start The data
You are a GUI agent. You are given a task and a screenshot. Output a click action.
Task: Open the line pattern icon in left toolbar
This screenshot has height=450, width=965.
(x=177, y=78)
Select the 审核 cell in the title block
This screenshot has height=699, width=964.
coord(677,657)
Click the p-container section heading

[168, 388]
end The data
▶ Task directions
Copy every line of the material above verbatim, keeping its original order and line breaks.

▶ Written solution
You are a GUI agent. You are given a task and a screenshot. Output a click action.
Task: Open the line pattern icon in left toolbar
This screenshot has height=450, width=965.
(x=177, y=78)
Select the 审核 cell in the title block
This screenshot has height=699, width=964.
coord(677,657)
Click the p-container section heading

[168, 388]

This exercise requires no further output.